Minimal installation of Xfce on Debian¶
Introduction¶
I’m using Openbox (see my Openbox installation notes, but it may be desirable to also have a “heavier” desktop environment installed, as some users are not comfortable with a minimalist environment. Xfce is a good compromise, closer to a full desktop environment but still lightweight.
Installation¶
When I installed Xfce, I had already Openbox and X.org installed.
I followed Craig Coonrad’s recommendation to install Xfce manually instead of
using the Debian package selection (tasksel
).
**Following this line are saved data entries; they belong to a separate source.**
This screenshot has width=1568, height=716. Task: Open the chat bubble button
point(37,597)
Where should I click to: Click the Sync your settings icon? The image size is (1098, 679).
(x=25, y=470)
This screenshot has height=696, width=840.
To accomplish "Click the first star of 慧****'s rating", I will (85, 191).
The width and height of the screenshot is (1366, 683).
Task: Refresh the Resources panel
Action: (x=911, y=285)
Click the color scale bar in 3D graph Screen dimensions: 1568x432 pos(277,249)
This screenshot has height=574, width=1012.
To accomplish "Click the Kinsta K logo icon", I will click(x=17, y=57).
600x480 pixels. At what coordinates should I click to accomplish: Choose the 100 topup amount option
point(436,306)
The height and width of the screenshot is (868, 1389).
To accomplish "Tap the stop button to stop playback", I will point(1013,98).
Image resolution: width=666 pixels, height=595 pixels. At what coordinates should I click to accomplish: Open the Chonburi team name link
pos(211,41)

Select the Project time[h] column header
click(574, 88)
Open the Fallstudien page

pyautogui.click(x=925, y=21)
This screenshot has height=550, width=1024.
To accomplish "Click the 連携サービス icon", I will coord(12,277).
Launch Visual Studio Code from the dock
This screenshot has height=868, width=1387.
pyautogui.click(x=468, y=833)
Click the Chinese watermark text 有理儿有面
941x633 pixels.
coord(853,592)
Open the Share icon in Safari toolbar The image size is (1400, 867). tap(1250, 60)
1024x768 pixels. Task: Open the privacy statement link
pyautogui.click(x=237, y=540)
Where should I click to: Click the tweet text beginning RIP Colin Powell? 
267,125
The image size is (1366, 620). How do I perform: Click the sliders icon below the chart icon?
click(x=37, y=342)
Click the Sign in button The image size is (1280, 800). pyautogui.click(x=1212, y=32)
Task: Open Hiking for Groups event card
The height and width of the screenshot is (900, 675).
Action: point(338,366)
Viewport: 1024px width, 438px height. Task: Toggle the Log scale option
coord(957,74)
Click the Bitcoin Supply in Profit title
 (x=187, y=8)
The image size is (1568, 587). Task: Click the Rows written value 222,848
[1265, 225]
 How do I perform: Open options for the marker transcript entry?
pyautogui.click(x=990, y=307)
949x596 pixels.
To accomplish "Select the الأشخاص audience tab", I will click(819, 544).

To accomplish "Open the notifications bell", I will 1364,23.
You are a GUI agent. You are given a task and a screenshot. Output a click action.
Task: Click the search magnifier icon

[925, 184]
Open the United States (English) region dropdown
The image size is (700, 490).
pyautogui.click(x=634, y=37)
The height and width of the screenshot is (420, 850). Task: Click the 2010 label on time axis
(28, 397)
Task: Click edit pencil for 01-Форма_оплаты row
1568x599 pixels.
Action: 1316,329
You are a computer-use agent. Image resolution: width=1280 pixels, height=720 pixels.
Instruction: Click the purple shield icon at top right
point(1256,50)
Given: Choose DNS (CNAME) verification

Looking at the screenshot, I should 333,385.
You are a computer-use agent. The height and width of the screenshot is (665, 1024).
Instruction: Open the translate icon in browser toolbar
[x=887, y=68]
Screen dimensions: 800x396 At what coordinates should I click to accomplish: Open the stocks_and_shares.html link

I just installed the
xfce4
package:
apt-get install xfce4
This triggered the installation of the LightDM display manager, which is fine.
If you don’t like the default behaviour of the system with regard to automatic
screen locking, install xfce4-power-manager
, and you’ll get access to the
power manager settings panel, which makes it possible to tune the automatic
screen locking feature:
apt-get install xfce4-power-manager
Theming¶
The installation of xfce4
also triggered the installation of the
desktop-base
package which provides the Debian themes.
Browse the /usr/share/desktop-base
for an overview of the available themes,
with for example:
xzgv /usr/share/desktop-base
Select your preferred theme (as root) with the Debian alternatives system:
update-alternatives --config desktop-theme # As root.
Similarly, you can select the Grub theme with:
update-alternatives --config desktop-grub # As root.
Then run update-grub
.
Showing (or not) the user list on LightDM login screen¶
The greeter-hide-users
option in /etc/lightdm/lightdm.conf
determines
whether the system user list is visible or not on the LightDM login screen.
On a Debian GNU/Linux system at least, this option is absent (well, commented out) by default and the user list is not visible on the LightDM login screen.
Uncomment the option (greeter-hide-users=false
) as root and reboot the
system to make the user list visible on the login screen.